» Dataset content:

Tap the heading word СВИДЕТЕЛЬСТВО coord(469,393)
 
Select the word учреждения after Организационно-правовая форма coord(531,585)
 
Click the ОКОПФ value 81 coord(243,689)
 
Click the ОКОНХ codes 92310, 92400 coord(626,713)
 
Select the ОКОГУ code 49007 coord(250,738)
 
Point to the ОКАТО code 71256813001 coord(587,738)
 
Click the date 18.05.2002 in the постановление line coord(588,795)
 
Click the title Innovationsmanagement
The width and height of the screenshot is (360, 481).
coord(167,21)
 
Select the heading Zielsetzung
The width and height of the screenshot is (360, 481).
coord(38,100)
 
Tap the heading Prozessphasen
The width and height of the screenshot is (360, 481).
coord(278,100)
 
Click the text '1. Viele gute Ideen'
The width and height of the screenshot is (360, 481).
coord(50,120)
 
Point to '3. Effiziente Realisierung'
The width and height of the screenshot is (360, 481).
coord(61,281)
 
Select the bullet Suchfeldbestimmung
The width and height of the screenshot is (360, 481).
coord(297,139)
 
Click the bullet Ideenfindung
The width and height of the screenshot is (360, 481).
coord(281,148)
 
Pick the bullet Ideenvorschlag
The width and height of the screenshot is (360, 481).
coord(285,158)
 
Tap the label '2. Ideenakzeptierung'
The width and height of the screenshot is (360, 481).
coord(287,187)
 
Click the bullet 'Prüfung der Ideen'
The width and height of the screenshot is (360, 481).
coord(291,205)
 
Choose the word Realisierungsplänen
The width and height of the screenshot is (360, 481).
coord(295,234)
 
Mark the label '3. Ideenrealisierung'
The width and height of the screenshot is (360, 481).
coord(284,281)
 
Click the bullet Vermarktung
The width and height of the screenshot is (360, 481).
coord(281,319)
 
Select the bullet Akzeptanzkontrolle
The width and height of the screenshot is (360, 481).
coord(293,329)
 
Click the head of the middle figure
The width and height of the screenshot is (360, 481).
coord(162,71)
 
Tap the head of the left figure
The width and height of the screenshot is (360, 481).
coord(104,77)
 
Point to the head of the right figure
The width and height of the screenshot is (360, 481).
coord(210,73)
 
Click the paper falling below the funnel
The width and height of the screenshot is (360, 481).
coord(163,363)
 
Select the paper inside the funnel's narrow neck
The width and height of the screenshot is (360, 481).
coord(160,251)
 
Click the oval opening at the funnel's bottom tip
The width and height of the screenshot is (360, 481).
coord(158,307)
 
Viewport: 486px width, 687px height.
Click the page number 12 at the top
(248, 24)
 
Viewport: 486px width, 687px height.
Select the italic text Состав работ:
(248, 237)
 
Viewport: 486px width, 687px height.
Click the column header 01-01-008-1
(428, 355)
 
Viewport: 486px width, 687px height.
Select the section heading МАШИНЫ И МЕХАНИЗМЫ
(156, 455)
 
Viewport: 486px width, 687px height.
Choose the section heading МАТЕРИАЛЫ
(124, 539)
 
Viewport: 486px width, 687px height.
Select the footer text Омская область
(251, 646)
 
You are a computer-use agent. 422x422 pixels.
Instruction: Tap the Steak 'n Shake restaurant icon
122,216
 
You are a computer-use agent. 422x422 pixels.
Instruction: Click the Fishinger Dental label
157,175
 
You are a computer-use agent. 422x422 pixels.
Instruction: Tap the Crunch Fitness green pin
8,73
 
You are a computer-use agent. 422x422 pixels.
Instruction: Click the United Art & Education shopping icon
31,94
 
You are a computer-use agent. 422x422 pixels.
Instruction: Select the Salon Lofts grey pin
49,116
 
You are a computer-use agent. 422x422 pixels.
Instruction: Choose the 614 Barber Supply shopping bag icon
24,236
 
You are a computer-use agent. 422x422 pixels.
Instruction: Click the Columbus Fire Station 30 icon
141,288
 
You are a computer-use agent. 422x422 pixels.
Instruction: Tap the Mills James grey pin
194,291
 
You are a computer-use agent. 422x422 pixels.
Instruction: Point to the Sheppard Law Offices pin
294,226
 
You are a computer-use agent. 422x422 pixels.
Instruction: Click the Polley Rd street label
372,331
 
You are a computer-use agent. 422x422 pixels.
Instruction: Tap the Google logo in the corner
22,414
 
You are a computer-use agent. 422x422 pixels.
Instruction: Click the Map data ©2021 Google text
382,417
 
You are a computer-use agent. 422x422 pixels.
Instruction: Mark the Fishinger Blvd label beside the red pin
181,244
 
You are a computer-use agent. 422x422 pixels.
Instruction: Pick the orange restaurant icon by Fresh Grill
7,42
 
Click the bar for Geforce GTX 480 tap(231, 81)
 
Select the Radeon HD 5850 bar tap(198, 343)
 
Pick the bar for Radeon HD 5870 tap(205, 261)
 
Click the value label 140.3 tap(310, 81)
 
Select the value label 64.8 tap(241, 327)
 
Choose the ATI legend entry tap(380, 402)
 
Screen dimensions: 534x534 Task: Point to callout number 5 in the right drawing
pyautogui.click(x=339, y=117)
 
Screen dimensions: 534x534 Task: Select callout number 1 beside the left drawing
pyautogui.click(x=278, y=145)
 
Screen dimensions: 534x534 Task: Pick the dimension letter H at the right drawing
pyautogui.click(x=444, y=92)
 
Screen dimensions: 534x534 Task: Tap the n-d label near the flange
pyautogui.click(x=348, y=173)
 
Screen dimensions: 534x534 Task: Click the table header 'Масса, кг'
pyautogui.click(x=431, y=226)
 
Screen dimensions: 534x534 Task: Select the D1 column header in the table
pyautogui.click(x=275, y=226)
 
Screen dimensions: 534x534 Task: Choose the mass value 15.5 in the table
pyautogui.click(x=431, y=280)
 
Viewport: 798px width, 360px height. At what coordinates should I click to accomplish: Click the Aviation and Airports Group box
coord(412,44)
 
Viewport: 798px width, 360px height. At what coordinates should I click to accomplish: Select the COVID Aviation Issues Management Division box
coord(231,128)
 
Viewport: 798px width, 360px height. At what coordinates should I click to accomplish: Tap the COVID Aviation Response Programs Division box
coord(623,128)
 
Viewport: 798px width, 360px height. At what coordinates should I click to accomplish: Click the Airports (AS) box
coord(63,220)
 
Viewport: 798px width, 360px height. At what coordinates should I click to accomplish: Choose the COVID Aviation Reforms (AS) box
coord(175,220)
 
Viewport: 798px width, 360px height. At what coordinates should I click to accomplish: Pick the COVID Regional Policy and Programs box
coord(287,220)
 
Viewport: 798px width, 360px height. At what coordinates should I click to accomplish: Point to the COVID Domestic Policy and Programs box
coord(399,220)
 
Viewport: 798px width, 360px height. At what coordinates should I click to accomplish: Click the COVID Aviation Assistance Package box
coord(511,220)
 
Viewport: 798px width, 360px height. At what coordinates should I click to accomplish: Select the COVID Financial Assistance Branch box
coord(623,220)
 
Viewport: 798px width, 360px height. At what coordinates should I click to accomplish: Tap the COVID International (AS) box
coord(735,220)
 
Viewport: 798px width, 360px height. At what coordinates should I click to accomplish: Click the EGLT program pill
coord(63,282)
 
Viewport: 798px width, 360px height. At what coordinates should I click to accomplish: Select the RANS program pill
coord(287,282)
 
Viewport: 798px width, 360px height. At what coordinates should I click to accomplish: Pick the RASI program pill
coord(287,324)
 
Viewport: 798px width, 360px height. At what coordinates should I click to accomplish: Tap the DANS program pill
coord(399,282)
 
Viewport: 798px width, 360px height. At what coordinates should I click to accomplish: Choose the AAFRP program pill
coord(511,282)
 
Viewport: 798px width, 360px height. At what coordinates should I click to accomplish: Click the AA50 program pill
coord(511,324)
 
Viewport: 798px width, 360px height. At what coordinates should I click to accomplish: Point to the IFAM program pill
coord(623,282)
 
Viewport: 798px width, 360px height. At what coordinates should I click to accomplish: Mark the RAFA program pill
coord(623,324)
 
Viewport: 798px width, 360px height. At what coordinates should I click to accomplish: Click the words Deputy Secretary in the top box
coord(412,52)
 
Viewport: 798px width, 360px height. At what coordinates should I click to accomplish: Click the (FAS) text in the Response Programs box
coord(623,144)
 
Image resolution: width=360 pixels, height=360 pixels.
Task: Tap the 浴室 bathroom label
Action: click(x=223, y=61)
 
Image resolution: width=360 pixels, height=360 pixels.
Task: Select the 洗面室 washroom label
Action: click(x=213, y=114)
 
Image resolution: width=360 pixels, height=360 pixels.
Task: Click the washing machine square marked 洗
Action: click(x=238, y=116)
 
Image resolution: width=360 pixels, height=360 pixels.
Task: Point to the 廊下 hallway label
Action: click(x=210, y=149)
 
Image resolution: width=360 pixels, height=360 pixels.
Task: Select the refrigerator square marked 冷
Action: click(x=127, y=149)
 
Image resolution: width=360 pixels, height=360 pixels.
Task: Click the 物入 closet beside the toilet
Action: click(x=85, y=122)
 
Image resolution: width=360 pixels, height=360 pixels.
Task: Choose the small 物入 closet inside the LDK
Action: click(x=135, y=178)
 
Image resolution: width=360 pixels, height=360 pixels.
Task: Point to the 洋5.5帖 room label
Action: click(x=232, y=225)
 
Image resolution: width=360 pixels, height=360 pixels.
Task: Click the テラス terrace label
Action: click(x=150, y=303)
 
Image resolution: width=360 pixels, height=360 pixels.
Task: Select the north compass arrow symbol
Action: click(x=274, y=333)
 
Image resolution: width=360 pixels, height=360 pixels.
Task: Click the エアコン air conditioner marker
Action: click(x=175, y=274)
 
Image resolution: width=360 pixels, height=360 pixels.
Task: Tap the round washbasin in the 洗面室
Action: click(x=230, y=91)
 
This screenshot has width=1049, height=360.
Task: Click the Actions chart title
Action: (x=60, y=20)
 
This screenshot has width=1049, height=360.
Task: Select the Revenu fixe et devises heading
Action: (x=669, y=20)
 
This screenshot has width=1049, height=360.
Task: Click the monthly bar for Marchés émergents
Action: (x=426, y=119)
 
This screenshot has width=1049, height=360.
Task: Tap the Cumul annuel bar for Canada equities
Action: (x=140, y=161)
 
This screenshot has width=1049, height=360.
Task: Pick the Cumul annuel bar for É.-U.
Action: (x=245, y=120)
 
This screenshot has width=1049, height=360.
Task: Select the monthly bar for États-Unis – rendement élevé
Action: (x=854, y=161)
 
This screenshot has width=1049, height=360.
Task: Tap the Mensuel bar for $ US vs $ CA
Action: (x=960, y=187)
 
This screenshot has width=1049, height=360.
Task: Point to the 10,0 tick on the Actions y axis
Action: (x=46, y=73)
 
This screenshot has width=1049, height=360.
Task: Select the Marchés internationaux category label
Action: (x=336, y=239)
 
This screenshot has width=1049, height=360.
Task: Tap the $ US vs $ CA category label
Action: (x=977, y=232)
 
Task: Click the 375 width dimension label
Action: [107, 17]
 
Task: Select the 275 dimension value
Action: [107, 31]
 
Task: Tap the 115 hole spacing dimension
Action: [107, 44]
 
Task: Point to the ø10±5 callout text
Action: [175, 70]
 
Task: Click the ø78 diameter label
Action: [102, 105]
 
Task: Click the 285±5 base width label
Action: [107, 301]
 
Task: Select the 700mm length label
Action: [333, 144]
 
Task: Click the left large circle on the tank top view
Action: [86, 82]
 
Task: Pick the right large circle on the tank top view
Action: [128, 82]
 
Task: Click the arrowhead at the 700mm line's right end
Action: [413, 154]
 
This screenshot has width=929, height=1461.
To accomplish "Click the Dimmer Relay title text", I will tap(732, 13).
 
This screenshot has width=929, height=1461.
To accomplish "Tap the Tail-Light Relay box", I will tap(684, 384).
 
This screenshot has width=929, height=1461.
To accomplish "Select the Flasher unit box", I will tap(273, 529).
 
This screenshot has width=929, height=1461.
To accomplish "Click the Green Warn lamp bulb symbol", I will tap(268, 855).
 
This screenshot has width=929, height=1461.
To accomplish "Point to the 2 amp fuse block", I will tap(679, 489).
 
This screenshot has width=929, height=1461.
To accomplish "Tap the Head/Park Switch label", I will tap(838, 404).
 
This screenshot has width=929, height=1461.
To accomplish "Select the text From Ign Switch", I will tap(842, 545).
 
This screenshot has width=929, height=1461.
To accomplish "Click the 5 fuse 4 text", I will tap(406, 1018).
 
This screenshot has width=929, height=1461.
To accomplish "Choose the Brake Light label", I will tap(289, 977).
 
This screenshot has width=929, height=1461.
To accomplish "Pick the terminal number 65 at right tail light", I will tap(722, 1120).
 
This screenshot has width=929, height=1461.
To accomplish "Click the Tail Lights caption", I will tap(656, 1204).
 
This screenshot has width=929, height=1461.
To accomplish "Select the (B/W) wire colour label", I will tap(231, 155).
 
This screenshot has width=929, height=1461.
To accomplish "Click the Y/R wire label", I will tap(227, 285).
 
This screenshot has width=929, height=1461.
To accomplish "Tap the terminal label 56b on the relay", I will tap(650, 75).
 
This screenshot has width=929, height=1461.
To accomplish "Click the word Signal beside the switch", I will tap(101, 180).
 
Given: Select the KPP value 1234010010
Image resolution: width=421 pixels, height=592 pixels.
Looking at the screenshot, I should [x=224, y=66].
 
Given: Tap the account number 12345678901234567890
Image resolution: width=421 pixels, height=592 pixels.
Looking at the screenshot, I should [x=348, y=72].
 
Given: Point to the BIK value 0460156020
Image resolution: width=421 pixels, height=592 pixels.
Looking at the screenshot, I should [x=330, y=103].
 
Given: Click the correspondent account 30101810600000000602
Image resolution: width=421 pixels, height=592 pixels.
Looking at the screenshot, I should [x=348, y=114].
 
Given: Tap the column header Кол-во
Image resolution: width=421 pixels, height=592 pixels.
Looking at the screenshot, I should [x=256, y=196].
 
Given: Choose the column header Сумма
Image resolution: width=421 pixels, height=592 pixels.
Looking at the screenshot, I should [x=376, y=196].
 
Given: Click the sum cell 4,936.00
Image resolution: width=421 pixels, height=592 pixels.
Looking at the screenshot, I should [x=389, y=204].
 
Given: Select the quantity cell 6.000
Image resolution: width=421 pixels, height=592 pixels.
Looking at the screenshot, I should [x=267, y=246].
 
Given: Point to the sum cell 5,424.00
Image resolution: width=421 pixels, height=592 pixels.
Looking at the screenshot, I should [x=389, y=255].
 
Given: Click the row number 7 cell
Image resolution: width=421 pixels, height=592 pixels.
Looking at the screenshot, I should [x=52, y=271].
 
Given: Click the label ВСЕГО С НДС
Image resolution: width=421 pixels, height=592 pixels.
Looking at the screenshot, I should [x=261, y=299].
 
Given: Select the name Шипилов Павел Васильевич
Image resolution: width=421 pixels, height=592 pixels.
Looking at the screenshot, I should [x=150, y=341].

» What you should do: Convert the part above that opens with the first line of the items and closes with the line containing "Point to the ОКАТО" into a Markdown table with the columns Row and Line. Number each row and leave out blank lines.

» Task answer:
| Row | Line |
|---|---|
| 1 | Tap the heading word СВИДЕТЕЛЬСТВО coord(469,393) |
| 2 | Select the word учреждения after Организационно-правовая форма coord(531,585) |
| 3 | Click the ОКОПФ value 81 coord(243,689) |
| 4 | Click the ОКОНХ codes 92310, 92400 coord(626,713) |
| 5 | Select the ОКОГУ code 49007 coord(250,738) |
| 6 | Point to the ОКАТО code 71256813001 coord(587,738) |